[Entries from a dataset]
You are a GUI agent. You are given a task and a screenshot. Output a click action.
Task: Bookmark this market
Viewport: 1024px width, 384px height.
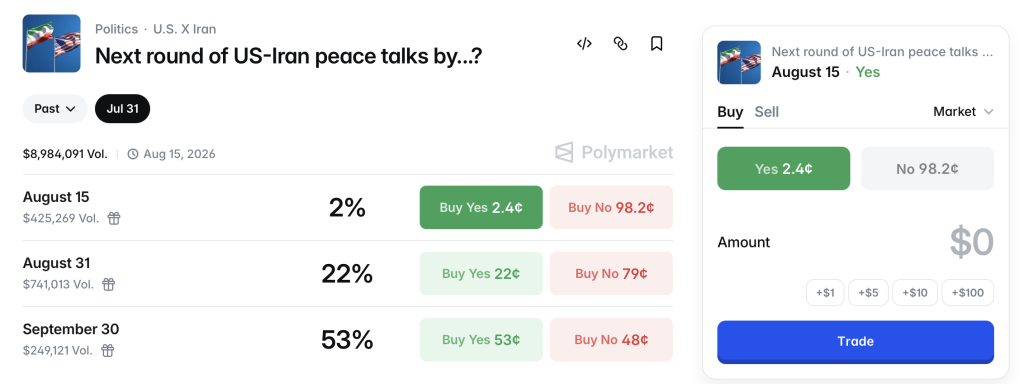tap(656, 44)
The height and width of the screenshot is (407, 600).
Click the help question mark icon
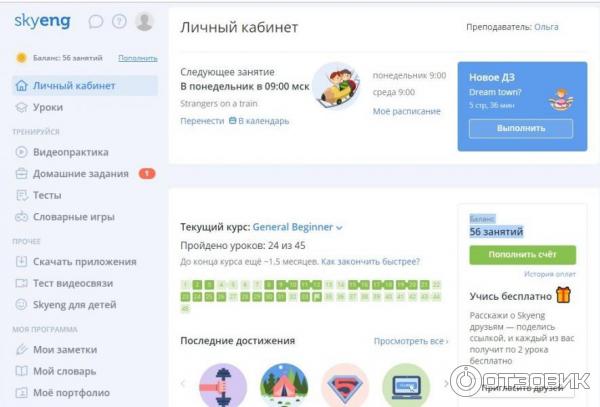point(120,21)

Instruction: Arrange the data above as a two-column CSV with the headers text and answer, one row per answer. Put each value in a single quoted field with line breaks turned into spaces, and leave the pictures out.

Finished answer:
text,answer
"You are a GUI agent. You are given a task and a screenshot. Output a click action. Task: Bookmark this market Viewport: 1024px width, 384px height.","tap(656, 44)"
"The height and width of the screenshot is (407, 600). Click the help question mark icon","point(120,21)"